- Task item -
Retype each entry below precisely as it reads.

***** Data for the task *****

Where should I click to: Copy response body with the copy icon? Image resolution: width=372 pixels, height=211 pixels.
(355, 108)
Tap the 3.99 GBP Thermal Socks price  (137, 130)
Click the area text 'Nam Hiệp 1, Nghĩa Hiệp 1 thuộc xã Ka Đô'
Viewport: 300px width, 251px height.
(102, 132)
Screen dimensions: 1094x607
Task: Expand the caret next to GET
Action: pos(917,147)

*****

- Exercise solution -
Where should I click to: Copy response body with the copy icon? Image resolution: width=372 pixels, height=211 pixels.
(355, 108)
Tap the 3.99 GBP Thermal Socks price  (137, 130)
Click the area text 'Nam Hiệp 1, Nghĩa Hiệp 1 thuộc xã Ka Đô'
Viewport: 300px width, 251px height.
(102, 132)
Screen dimensions: 1094x607
Task: Expand the caret next to GET
Action: pos(917,147)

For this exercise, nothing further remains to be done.